- _Goal of the exercise_:
Search the listing below for the string "screenshot", then copy every line it appears in.

======== Given data

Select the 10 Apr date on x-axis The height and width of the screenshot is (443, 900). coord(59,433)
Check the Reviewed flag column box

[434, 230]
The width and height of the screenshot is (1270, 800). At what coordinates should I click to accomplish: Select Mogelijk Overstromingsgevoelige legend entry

================
======== Given data

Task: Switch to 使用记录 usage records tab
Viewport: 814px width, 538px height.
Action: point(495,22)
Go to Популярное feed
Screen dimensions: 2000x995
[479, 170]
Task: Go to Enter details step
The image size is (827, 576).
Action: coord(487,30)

================

- _Response area_:
Select the 10 Apr date on x-axis The height and width of the screenshot is (443, 900). coord(59,433)
The width and height of the screenshot is (1270, 800). At what coordinates should I click to accomplish: Select Mogelijk Overstromingsgevoelige legend entry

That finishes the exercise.